Extraction of silk protein fibroin (SF) The SF was extracted and purified from the cocoons of Bombyx mori silkworm as previously described 18. Briefly, the cocoons were degummed by boiling via an aqueous medium containing 0.02M Na2CO3 and the fibers were rinsed entirely to remove silk protein sericin. The degummed SF fibers were dissolved in Lithium Bromide (LiBr) and then dialyzed (MWCOs of 12 KDa) against ultrapure water for two days by changing the water for several times in between. The final solution was freeze-dried and left in room temperature for subsequent steps.

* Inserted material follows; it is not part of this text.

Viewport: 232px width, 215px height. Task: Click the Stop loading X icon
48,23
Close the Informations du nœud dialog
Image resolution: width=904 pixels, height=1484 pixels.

Fabrication of decellularization of human amniotic membrane/electrospun silk fibroin (AM/ESF) membrane The freeze-dried SF was dissolved in formic acid to form a 10 % solution as described previously 18.

The solution was electrospun on dried AM, which was placed on the collector. For this, a 3-ml

syringe containing 10 % silk solution was used for 3 hours to fabricate AM/ESF bilayer membrane under following electrospinning conditions: 18 kV/cm of voltage, a 150 mm distance, and 0.3 ml/h a flow rate. The final product was dried under the vacuum followed by treating with 70% ethanol for 1 hour. Using the same procedure, 70% ethanol treatment was also carried out for AM alone 14.

The fabricated membrane was stored at 4 ºC until further use.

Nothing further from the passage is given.